There needs to be an effort to identify tribal knowledge and create contingency plans. I think I've told the story here before about a place where I worked that ran out of welding gas one day. It turned out that somehow, at some indefinite time in the past, a manufacturing engineer had taken over ordering the gas, and only a few people knew it. The gas was always there when needed. He abruptly left the company and orders weren't placed.


Looking for Reality
Trusted Information Resource
FWIW, if this investigation is to be shared with the customer...consider the last "Why", and the corrective action to be implemented in light of whether or not the customer will be pleased with it.

You know what went wrong and's in your post.
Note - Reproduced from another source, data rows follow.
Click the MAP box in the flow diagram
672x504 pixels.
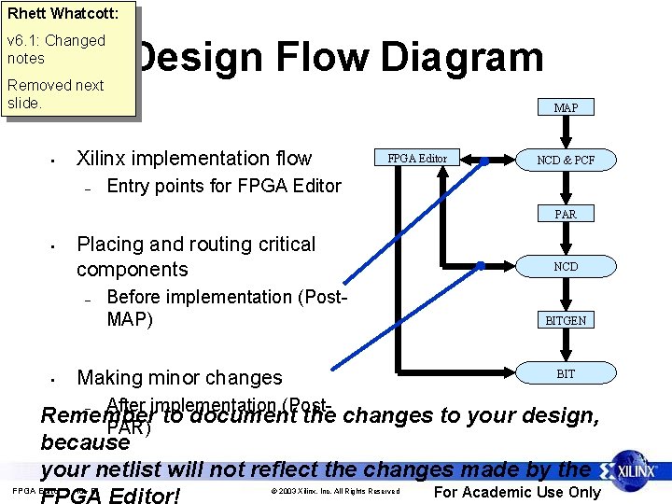(566, 108)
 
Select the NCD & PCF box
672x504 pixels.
(566, 161)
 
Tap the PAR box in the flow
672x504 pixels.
(566, 215)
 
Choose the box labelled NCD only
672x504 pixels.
(566, 267)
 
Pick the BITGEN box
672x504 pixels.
(566, 320)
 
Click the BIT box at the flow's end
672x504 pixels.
(566, 374)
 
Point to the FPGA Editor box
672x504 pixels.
(417, 159)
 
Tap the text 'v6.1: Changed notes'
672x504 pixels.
(55, 49)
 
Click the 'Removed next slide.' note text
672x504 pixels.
(55, 93)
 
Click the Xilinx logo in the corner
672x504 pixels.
(634, 469)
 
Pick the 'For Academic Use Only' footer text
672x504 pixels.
(517, 492)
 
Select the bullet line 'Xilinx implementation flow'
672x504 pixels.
(194, 159)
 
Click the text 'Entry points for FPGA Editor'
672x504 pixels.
(224, 186)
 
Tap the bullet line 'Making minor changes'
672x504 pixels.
(179, 378)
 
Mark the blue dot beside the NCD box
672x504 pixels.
(481, 266)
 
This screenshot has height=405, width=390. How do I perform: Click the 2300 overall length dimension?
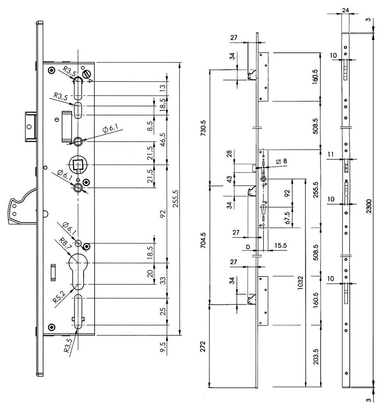click(369, 205)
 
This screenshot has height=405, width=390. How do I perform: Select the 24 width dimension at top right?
click(345, 11)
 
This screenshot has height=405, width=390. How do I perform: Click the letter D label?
click(248, 247)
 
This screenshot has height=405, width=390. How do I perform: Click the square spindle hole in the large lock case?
click(78, 164)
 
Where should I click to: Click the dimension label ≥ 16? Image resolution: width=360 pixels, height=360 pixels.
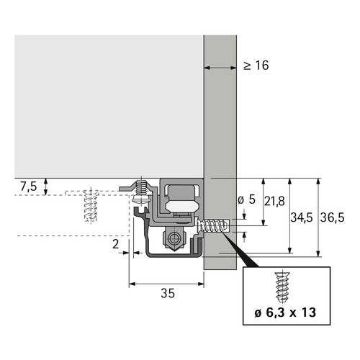(x=256, y=66)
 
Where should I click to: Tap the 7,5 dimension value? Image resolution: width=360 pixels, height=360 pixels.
(x=28, y=186)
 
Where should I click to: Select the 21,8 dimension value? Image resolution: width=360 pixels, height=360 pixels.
(x=274, y=201)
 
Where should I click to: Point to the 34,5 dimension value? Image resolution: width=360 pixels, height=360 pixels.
(x=302, y=217)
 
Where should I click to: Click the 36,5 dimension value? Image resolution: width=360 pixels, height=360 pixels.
(x=332, y=217)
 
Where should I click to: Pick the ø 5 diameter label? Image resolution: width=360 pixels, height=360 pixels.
(x=246, y=199)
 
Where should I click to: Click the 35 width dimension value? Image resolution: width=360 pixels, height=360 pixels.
(x=168, y=293)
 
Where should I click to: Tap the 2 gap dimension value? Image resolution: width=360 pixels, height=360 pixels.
(x=116, y=244)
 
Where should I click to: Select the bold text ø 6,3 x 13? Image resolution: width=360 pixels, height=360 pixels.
(x=285, y=312)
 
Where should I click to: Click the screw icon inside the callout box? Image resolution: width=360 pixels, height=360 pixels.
(x=283, y=287)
This is all about preventing recurrence (internal) and assuring the customer (external). Pay attention to both in the single "5-why".


Always make sure that your root cause analysis lead you to a tangible corrective action.
I work in a company that its HQ is outside the US and hence we can't simply do every single logical CA that I used to do in other companies. HQ is chocking us when it comes to update corporate POS, for instance.


Forum Moderator
Remember to address the systemic cause, which may be the lack of cross-training for critical duties.


Super Moderator
If you end up pointing to people, re-visit your 5 why's. Asking the incorrect Why can make you at fault or even the Easter Bunny

Point to people you lay blame, point to process you find fault...Look for breakdown in process!


Quite Involved in Discussions
People need to use their training, so a good cross training program has the alternates doing the work periodically, such as once a week or once a month.